JM: Yes, I would think so for sure that we were more comfortable with it and familiar with it. We have only grown more through learning about new tools that maybe we hadn’t explored before as well.
Watch the official music video for “The Apartment” by Foreign Air on YouTube:
MM: Jacob, I specifically want to ask you about US Royalty. I caught US Royalty live on occasion as well. And it seemed like expectations in DC were very high for that band. Obviously, eventually you guys broke up. On the other hand, Foreign Air just seems like it’s more chill? Is that fair?
JM: When the whole US Royalty thing was happening, I was a little bit younger. I lived in a warehouse in Chinatown where we practiced and recorded. There were shows there on the weekends, and it felt like the center of music in DC at the time. There was always something happening at that warehouse and always some new band coming out of it. We were surrounded by a bunch of amazing artists and all different mediums. I feel like it was a little bit heavily more involved in the DC community in that way.

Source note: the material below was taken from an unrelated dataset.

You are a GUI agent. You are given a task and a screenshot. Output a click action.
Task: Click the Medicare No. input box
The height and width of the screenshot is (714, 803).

And then with Foreign Air, it was just a matter of doing something completely different creatively. I had been a huge fan of Jesse as a vocalist. We’ve been friends for a long time, probably over 10 years now. And so we sent ideas back and forth. At the time, he lived in North Carolina, and then he moved to New York, and now he lives in Los Angeles. I just haven’t been in DC as much as maybe as when I was younger. That’s a part of it. Foreign Air is a much bigger project nationally than US Royalty ever was.

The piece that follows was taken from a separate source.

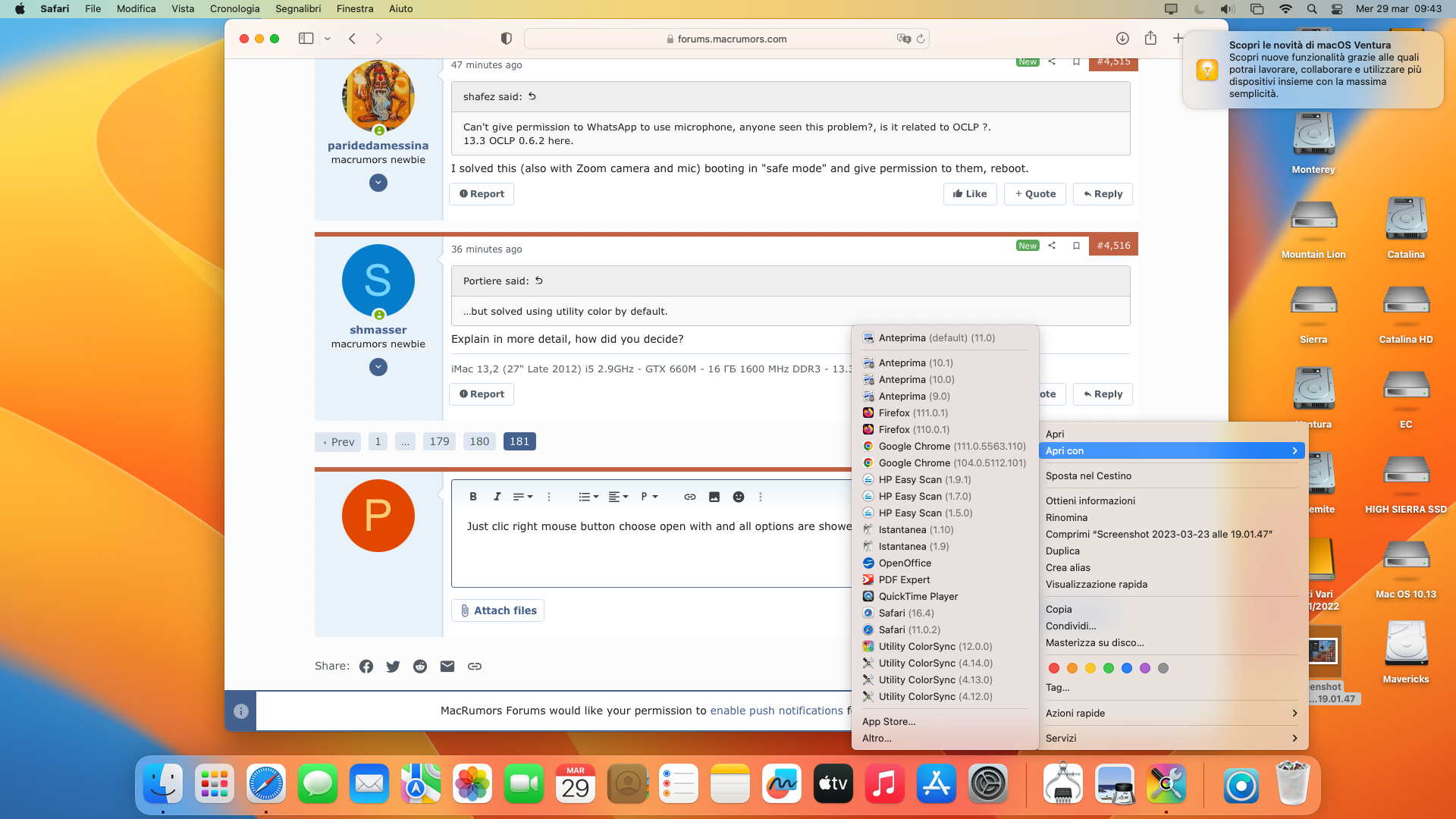
Task: Open the list formatting dropdown in editor
Action: pyautogui.click(x=588, y=497)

MM: There was always a lot of excitement around US Royalty, and it seems expectations were high. Did you feel any pressure then?
JM: It’s kind of a good point, something I hadn’t really thought about yet. But I remember when that project ended, so much of my identity was in US Royalty and what it was. It was all in my head, and I felt like people viewed me in a certain light because I was in that band in DC. It was weird not being a part of that and doing something different at first. And was definitely challenging mentally, and it was just the result of my own insecurities and pressure that I put on myself. But, yeah. When you’re in your late 20s and you’re in a band for 10-plus years and that band breaks up. You ask yourself questions. “Whoa, I’m in my late 20s and I’ve got to figure something out. I want to stay in music; I want to make music. I’ve always wanted to do this so what’s the next step?” Jesse and I were really good friends in a really similar situation, and together we were able to do something really cool to make music together.
Stream “I Believe” by Foreign Air on YouTube:
MM: You’re recently played some socially distance shows in Los Angeles. Is there was anything else on your radar? Are you going to make plans for more performances, particularly now that you have the album out?
JC: For sure. We’re filming another show. We’re doing duo performances. They’re fun because we’re stripping the song down a little bit. It’s almost like not *rewriting* the song, but really producing the song in a really quick period of time in Ableton and then performing those versions. We’re filming another one that will livestream on Twitch, and it will eventually be on YouTube. I also made a purchase of one of the Elgato cam links that everyone uses for livestreams. So, we’re definitely looking into figuring out how to do more and have more of a presence in the Twitch world, maybe livestreaming for hours at a time while jamming and writing songs, just so people can be a fly on the wall and see us do what we do.
We will also figure out how to do more performances and connect with people since we can’t do normal live shows. There will definitely be more in the future to look out for.
JM: It’s definitely a weird thing to do at first. And our very first streaming performance was bi-coastal. I was in DC, and Jesse was in Los Angeles, and we recorded it for Jam in the Van. We had two separate vans, and we tried to perform the song cohesively. That was quite the challenge! It’s a lot easier to do those things when you’re in the same city.